A sentiment that we all share at times but one that has been pilfered from Irvine Welsh’s ‘Trainspotting’ by today’s book. And if there was ever a novel meant to be reviewed on a Scottish music blog then Doug Johnstone’s ‘The Ossians’ is surely it. Although I read about the book when it was published earlier this year, I basically completely forgot all about it until I saw it on the shelves in the Edinburgh Book Festival store.
The novel tells the story of a disastrous round Scotland tour by fictional up and coming indie band ‘The Ossians’ and it’s a terrific read. It’s also a very authentic trip around the Scottish rock’n’roll hinterland (and beyond), due in no small part to the fact Johnstone is also a musician, playing with Fence Collective associates the Northern Alliance.

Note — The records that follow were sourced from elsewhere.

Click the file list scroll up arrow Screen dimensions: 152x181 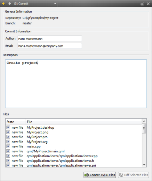tap(144, 121)
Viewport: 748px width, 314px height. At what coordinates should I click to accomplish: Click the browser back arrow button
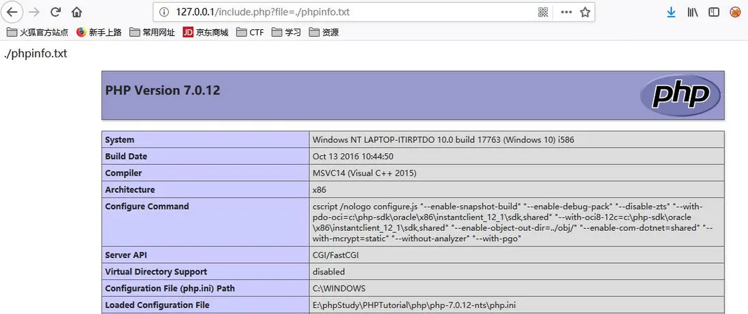pyautogui.click(x=12, y=12)
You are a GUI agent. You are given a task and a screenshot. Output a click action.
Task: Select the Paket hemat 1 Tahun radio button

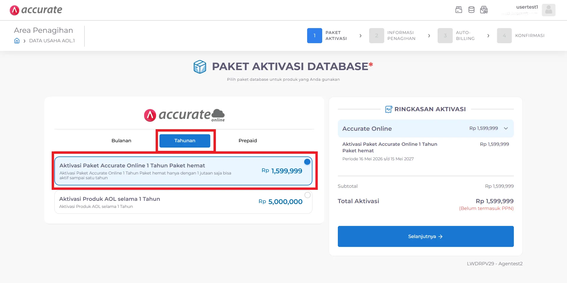[307, 162]
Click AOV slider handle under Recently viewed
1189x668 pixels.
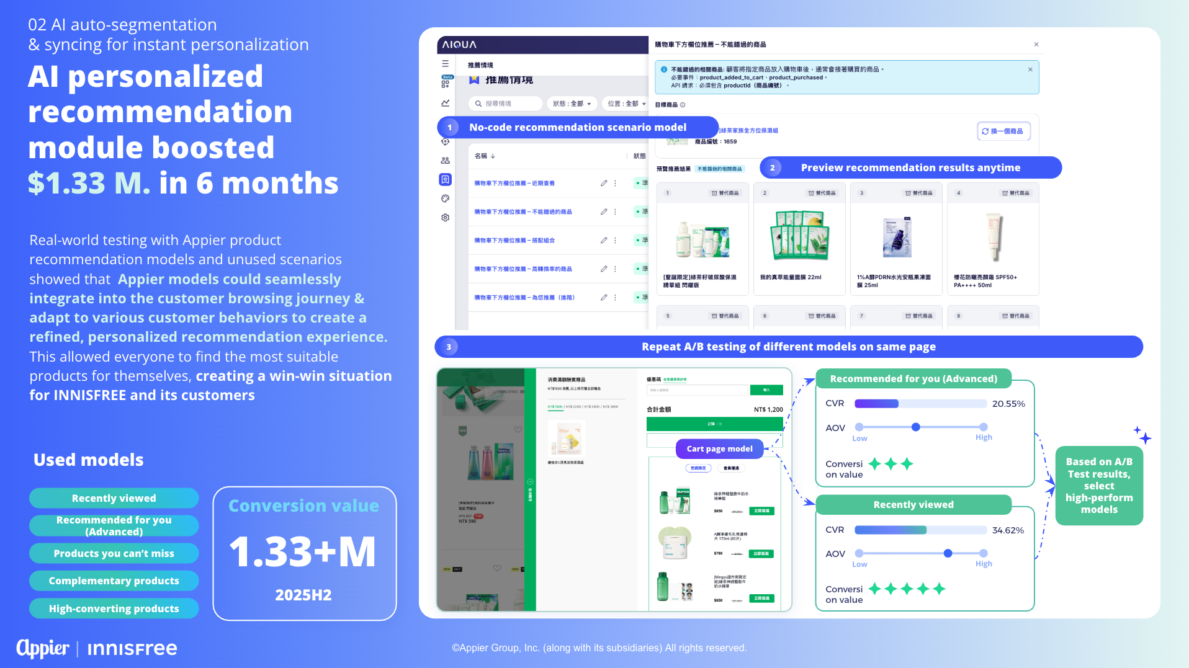point(948,553)
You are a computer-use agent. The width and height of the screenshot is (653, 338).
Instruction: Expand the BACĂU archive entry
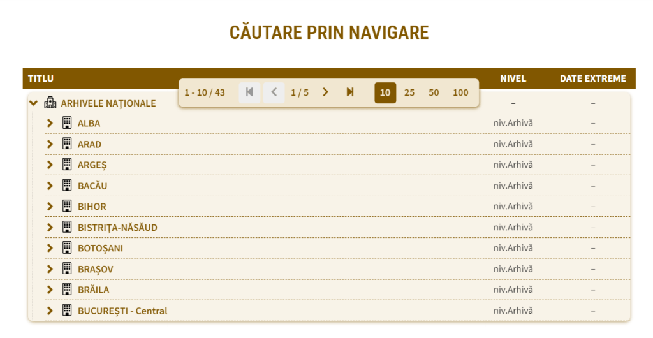click(50, 186)
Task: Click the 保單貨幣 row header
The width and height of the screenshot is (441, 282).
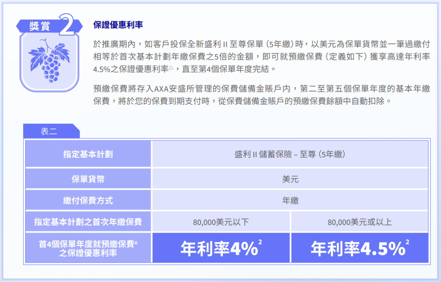Action: pyautogui.click(x=88, y=178)
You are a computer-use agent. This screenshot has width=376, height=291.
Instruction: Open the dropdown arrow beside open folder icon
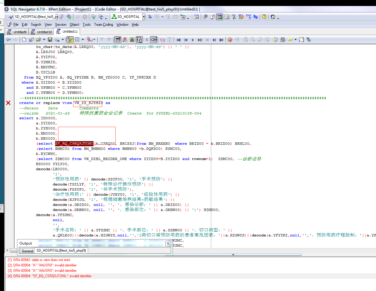(44, 40)
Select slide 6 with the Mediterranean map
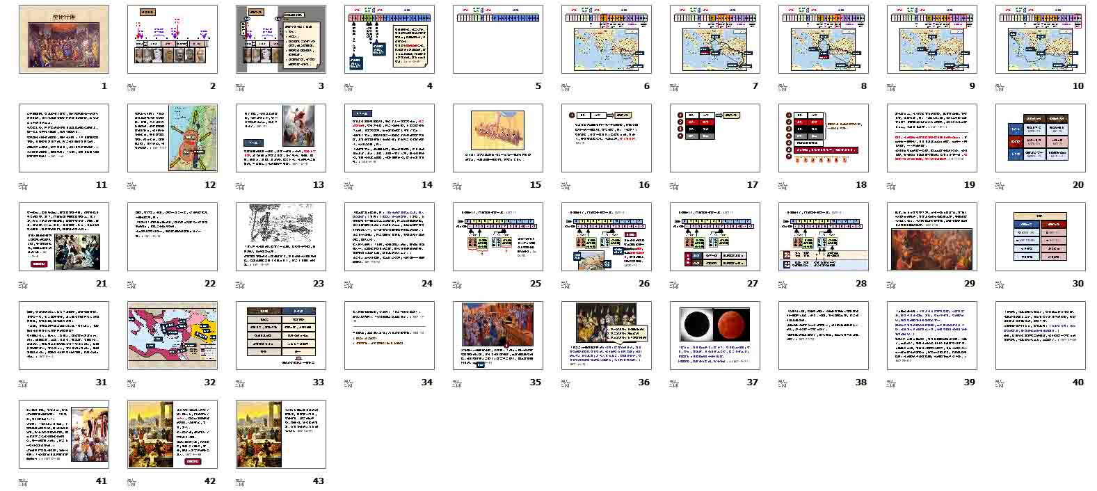This screenshot has height=491, width=1097. point(607,40)
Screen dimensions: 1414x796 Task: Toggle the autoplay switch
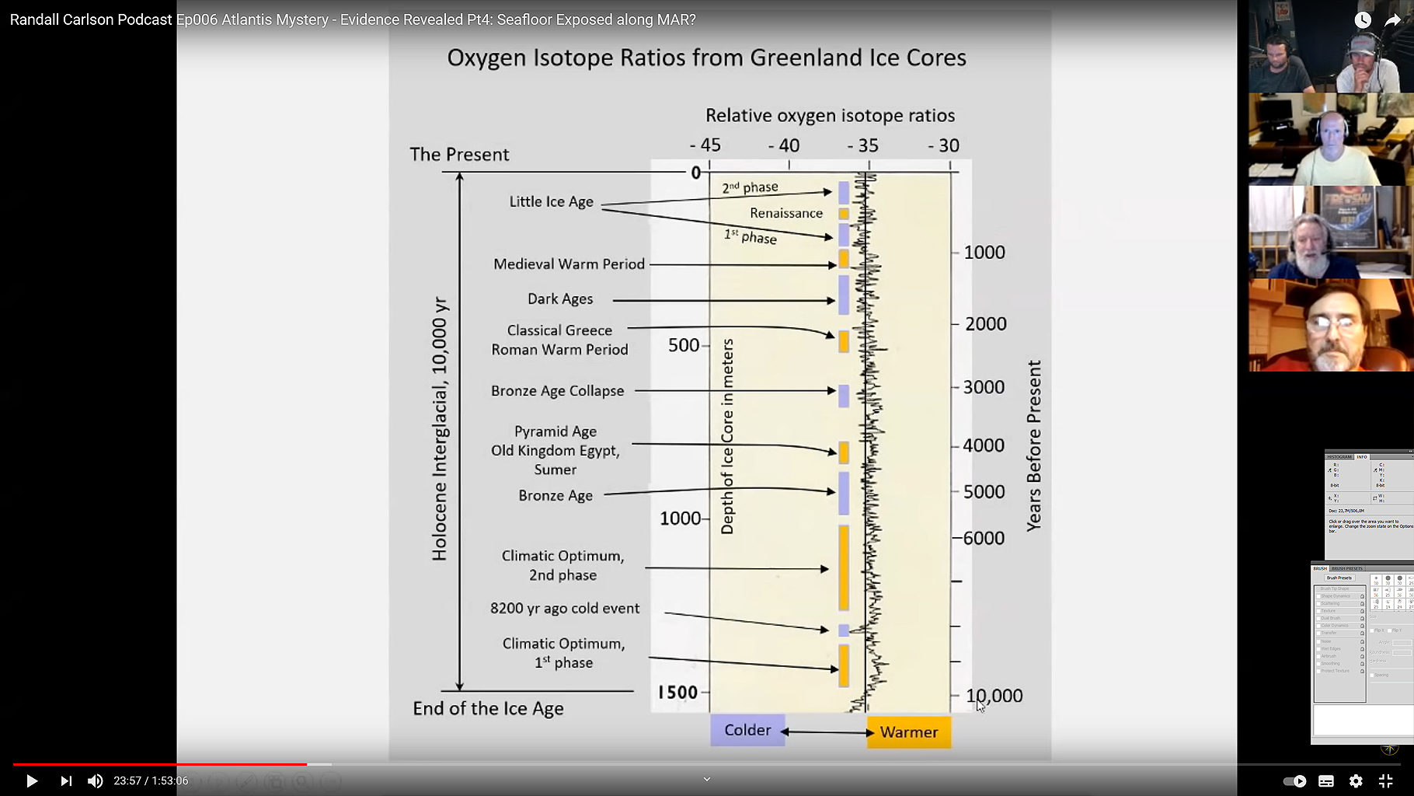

In the course of the tour, singer Connor Alexander’s mental and physical state are in serious decline, something that’s not unconnected with his copious intake of illegal (and unknown) substances and the fact that he has been blackmailed into acting as a drug courier over the course of the tour. You end up not wondering whether The Ossians will get signed at the end of tour showcase at King Tut’s (ostensibly the point of the tour) but more whether Connor and the band will make it through the tour at all.
It sounds a little grim but it’s not and there are some wonderful scenes throughout, not least the invasion of Ullapool by the crew of a stranded Russian submarine. At which point a gun enters the story. Uh, oh.
If you’re reading this then I can pretty much guarantee that you will enjoy‘The Ossians’. And yet the book strongly hints that there’s more to life than rock’n'roll. Which can’t be right. But if you’re in doubt then you can read the first chapter here.
Johnstone has also recorded some of the songs from the book (CD-R available through Fence here). This sort of cross promotion is in many ways a risky thing to do, because there’s the danger that the actual music won’t live up to your expectations from reading the novel. Fortunately however, judging by the 3 tracks on the Ossians Myspace, Johnstone pulls it off.
In lots of ways, ‘The Ossians’ is a down and dirty relative of Iain Banks’s ‘Espedair Street’. It’s not as funny certainly (there’s no dog called TB for a start) but whereas Banks’s novel deals with the excesses of 70s pomp rock in suitably widescreen terms ‘The Ossians’ operates on a smaller scale which aligns perfectly with its music.
If you haven’t read these either of 2 books then I would urge you to do so as soon as possible.